Further, although we included several theoretically important factors in our developmental cascade models, other influences are also important to consider, including peer influences. Similarly, our cascade models are also over-simplified in terms of processes, examining only snapshots on the longest timescale of child and adolescent development. For example, our inclusion of a single measure of parental harsh discipline and a single measure of severity and directionality years later grossly over-simplifies the complex transactional associations expected at shorter timescales (e.g., over the course of conversations which accumulate and canalize into habitual patterns across development; Lougheed 2020). And, that measure of harsh discipline reflected the combination of two items, only one of which has face validity as a measure of harsh discipline. Sensitivity analyses (available upon author request) found that the present analyses do likely represent harsh discipline, although use of more nuanced measures will be important for future work. Another methodological limitation is that ALSPAC was included in the GWAS from which the PRS was formed, which may have slightly inflated results of the PRS (see Horvath et al. 2020). Finally, our pathway-based cascade model does not incorporate contextual influences (i.e., moderators) that are known to be important for the development of substance use. Despite these limitations, our models provide a valuable perspective on adolescent substance use development.

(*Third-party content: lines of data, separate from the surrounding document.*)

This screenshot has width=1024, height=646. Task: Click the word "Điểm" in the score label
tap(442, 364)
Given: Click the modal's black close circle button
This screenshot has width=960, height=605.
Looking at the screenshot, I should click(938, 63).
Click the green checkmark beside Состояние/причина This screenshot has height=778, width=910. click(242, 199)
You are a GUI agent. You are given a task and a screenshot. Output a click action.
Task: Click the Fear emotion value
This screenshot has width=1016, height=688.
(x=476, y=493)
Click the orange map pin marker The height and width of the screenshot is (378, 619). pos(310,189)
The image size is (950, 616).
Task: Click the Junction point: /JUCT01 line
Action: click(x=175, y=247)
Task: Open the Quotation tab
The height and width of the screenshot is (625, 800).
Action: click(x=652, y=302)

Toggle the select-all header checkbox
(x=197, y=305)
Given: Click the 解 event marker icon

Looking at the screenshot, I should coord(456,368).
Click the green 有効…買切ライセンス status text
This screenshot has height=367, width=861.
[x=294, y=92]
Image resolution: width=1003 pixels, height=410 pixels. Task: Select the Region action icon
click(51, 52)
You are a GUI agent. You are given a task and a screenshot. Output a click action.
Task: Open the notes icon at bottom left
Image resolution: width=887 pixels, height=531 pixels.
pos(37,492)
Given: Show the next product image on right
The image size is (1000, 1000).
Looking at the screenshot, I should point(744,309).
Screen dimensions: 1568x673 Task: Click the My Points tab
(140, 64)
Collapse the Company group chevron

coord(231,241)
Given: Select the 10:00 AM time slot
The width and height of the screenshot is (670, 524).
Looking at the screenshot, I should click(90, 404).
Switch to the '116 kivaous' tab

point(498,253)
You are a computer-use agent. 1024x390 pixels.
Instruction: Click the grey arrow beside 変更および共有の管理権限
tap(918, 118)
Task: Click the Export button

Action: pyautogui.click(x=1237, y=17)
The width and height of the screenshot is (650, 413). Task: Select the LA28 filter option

Conclusions and future directions

Using an alternative measurement strategy for examining externalizing/internalizing symptom comorbidity, the present study most strongly supported developmental cascades involving differentiation towards externalizing problems and total symptom severity as intermediaries between associations of parental harsh discipline with substance use progressions for girls and boys. Our findings make three main novel contributions to the literature. First, the strongest role of internalizing problems was to increase risk of substance use via comorbidity with externalizing problems, adding to general symptom severity, especially for less normative substances. There was very limited evidence of protective effects of relatively pure internalizing and only for the normative outcome: alcohol use. Second, the presence of more and stronger effects of directionality than severity suggest that the mechanism of action of the diverse predictors examined here in terms of risk for adolescent substance use is more due to pushing youth towards a specific type of (externalizing) behavior than generally increasing the level of problems. Finally, there was support of developmental cascades from more severe exposure to prenatal substance use to adolescent substance use progression specifically for boys, whereas for girls the associations were direct. Considering that many studies earlier in childhood find that prenatal risks may disproportionately affect males, and specifically link to externalizing problems, our findings provide suggest that prenatal effects for girls may operate through other pathways and/or may surface later in development—a new hypothesis in need of interrogation.